Bambuí registra 2º início de ano mais chuvoso em 34 anos

Os dois primeiros meses de 2026 entraram para a história climática de Bambuí. De acordo com dados da Estação Climatológica do Instituto Nacional de Meteorologia (INMET), o município registrou 503 milímetros de chuva em janeiro e 341 milímetros em fevereiro, somando 844 milímetros no bimestre  . O volume impressiona porque, em apenas dois meses, já representa mais da metade da média anual histórica da cidade, que é de 1.434 milímetros.

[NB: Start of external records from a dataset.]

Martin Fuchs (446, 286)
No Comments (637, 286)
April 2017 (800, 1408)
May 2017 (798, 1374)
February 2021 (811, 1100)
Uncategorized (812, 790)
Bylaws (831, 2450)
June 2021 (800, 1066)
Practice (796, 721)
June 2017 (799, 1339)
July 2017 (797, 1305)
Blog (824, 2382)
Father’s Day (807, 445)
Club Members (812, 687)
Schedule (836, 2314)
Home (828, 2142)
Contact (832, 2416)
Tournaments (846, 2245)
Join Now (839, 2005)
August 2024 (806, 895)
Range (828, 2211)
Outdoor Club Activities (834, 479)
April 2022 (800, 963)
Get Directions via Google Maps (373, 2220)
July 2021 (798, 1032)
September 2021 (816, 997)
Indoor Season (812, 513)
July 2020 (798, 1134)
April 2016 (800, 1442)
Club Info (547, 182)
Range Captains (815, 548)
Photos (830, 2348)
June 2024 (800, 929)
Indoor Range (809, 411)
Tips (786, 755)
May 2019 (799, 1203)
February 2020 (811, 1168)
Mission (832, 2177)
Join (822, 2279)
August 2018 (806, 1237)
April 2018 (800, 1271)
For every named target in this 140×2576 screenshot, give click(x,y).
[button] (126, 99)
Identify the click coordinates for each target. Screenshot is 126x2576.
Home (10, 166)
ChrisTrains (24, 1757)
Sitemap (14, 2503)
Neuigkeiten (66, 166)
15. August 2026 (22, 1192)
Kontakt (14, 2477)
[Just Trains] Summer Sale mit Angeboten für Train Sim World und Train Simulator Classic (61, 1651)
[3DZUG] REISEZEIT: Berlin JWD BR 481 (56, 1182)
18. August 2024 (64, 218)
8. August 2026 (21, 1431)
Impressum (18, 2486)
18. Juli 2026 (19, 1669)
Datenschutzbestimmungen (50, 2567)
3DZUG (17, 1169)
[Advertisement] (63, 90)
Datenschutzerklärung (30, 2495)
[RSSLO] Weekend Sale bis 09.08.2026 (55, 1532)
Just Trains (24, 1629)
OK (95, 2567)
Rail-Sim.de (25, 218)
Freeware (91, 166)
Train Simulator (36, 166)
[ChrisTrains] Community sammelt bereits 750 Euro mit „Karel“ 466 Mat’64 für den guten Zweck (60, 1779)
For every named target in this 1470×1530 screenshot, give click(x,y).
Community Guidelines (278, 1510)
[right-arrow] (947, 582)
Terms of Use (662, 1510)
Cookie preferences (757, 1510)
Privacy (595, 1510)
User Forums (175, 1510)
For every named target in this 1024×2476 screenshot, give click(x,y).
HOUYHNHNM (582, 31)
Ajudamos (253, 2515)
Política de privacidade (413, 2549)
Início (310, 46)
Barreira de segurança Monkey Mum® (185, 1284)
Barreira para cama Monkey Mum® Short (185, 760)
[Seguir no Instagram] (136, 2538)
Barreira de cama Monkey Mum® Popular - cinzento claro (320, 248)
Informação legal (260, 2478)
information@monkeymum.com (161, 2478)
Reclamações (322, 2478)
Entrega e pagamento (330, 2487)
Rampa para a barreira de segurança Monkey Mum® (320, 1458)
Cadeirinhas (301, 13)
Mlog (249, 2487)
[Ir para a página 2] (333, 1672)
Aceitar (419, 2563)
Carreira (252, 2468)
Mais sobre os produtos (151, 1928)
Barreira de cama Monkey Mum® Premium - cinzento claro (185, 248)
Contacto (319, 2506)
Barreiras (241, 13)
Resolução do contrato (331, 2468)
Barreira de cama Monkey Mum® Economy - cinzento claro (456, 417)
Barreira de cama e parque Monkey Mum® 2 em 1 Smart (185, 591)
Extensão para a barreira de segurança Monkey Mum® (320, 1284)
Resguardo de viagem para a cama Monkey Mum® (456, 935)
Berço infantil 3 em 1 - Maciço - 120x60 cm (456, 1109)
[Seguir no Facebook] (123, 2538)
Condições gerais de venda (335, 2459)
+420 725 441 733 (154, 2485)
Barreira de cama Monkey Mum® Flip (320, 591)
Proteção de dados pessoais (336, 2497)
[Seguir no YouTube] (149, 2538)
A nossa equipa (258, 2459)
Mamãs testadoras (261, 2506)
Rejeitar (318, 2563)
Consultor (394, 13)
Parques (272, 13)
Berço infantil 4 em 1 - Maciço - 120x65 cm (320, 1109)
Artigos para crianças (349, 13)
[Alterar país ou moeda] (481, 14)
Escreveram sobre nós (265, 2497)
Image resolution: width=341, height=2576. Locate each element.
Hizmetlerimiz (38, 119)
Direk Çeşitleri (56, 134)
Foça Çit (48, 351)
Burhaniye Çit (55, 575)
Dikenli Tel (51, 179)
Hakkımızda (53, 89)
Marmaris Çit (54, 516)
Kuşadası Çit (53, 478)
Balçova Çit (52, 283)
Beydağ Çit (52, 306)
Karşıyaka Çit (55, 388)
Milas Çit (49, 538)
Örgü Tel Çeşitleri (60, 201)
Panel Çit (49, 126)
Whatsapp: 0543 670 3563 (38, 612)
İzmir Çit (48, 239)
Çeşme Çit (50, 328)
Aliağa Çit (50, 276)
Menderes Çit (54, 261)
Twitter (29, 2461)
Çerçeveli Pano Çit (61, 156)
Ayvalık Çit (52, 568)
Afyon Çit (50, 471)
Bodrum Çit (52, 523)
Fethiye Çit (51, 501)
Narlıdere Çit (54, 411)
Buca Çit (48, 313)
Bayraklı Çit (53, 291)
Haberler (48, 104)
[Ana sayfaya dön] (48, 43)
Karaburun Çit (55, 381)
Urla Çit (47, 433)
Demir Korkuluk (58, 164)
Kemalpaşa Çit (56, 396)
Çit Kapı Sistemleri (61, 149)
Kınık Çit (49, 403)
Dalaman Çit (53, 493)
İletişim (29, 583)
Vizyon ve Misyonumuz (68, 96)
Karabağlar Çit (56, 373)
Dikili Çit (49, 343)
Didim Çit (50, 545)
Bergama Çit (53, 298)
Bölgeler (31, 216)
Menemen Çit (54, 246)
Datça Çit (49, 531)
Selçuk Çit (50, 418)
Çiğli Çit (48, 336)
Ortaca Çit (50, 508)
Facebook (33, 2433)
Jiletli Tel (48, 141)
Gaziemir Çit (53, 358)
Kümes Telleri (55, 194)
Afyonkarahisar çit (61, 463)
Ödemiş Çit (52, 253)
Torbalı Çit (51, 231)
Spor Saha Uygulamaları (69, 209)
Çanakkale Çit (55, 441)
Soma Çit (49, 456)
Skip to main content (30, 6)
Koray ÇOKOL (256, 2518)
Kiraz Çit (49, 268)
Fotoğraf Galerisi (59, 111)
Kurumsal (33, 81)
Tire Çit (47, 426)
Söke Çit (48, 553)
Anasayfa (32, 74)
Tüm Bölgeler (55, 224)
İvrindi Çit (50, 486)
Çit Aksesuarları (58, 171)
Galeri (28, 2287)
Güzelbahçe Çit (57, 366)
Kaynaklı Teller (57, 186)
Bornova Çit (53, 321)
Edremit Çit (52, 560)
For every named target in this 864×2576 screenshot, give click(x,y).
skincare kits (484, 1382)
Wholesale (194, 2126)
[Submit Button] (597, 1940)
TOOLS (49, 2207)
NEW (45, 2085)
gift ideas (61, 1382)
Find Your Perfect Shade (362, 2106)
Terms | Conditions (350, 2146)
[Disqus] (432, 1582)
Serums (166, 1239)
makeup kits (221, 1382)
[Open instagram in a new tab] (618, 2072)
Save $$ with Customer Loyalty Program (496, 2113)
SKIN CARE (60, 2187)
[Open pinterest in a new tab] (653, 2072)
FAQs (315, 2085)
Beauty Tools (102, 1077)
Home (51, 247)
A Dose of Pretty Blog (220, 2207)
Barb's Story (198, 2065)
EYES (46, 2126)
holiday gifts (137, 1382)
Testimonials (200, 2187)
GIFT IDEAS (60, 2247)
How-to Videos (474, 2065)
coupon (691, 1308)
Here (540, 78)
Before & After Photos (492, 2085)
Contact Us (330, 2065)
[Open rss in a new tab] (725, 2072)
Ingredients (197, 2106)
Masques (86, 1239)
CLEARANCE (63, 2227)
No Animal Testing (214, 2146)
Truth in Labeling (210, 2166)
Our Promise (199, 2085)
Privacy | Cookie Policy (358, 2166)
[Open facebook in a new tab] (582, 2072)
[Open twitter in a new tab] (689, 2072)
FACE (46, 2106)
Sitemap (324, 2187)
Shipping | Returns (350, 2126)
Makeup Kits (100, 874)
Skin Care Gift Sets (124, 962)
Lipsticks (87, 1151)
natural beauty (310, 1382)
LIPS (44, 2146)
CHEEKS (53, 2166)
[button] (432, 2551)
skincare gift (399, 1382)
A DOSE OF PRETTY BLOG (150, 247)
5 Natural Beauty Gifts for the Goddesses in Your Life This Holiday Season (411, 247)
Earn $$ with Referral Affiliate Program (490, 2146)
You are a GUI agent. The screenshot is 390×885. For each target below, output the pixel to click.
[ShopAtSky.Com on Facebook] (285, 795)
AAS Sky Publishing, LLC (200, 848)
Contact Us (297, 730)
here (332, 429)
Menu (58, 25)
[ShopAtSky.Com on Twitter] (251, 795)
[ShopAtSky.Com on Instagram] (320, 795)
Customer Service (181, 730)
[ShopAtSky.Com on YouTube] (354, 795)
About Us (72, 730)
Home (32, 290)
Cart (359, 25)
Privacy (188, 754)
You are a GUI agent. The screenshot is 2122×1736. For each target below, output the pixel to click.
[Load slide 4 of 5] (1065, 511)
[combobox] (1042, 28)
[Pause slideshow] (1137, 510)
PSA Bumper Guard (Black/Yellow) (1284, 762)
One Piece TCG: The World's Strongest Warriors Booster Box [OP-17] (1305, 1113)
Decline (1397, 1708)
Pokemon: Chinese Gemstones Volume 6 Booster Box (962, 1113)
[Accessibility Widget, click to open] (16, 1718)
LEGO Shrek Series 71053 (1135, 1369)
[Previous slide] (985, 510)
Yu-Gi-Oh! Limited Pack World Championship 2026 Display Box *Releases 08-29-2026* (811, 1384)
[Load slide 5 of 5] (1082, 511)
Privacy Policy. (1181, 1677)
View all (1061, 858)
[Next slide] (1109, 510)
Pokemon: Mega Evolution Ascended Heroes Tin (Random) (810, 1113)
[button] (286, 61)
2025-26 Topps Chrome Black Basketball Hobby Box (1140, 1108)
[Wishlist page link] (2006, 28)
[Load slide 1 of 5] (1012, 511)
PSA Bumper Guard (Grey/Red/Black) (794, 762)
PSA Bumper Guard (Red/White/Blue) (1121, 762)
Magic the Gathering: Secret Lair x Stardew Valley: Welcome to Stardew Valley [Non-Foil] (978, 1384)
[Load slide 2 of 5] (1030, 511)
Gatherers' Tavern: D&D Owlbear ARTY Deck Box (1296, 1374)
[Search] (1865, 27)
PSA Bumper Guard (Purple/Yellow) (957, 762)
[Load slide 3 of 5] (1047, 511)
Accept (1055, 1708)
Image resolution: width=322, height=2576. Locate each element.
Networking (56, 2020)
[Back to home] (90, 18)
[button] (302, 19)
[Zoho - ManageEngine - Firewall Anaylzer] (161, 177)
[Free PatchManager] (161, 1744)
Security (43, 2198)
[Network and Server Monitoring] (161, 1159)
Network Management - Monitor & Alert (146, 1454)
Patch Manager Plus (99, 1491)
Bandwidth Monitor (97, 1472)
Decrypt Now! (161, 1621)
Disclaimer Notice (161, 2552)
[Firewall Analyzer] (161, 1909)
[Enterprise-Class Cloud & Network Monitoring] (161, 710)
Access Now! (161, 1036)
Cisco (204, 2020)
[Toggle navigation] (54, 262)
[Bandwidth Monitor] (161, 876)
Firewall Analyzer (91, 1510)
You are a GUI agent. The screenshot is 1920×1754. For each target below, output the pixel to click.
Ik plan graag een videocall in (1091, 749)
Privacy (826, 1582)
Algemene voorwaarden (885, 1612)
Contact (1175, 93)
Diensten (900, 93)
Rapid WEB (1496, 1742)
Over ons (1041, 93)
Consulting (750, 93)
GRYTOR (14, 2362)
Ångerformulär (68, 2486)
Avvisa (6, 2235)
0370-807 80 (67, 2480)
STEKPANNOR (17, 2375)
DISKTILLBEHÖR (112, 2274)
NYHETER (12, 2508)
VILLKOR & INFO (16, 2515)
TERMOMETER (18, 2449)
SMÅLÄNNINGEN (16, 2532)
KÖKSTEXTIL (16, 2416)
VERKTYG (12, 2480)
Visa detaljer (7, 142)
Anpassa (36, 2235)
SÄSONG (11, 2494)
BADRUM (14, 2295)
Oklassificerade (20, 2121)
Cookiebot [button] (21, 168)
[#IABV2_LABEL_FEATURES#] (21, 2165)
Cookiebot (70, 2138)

A análise da série histórica confirma a dimensão do fenômeno: o acumulado de 2026 é o segundo maior já registrado para o período de janeiro e fevereiro nos últimos 34 anos, ficando atrás apenas de 2008, quando o bimestre somou 914 milímetros. Ainda assim, o cenário atual se destaca pela intensidade e pela constância das chuvas nos dois meses consecutivos.

Outros anos considerados chuvosos ficaram abaixo do registrado agora. Em 2020, o acumulado foi de 790 milímetros, enquanto em 2022 chegou a 758 milímetros. Já em 2004 foram 684 milímetros, e em 2009, 664 milímetros no mesmo período. Os números reforçam o caráter excepcional do início de 2026.

O impacto desse volume elevado é sentido diretamente no dia a dia da população. Nas estradas rurais, o excesso de água favorece a formação de atoleiros, erosões e valetas, dificultando o transporte escolar, o deslocamento de moradores e o escoamento da produção agrícola. Na área urbana, a intensidade das chuvas contribui para o surgimento de buracos, desgaste precoce do asfalto e sobrecarga no sistema de drenagem.

Apesar dos transtornos, ações preventivas adotadas pelo município ajudaram a reduzir significativamente os impactos. A construção de quase 200 barraginhas teve papel fundamental ao reter a água da chuva, diminuir a força do escoamento e reduzir processos de erosão. Além disso, essas estruturas contribuem para a infiltração da água no solo e a recarga de nascentes. Sem esse conjunto de intervenções, a situação poderia ter sido muito mais crítica, tanto na zona rural quanto na cidade.

Mesmo com os desafios impostos pelo clima, a Prefeitura intensificou as ações de resposta durante todo o período chuvoso. Equipes foram mobilizadas de forma contínua para minimizar os danos e garantir a mobilidade da população.

Segundo o prefeito, o balanço, apesar das dificuldades, é positivo.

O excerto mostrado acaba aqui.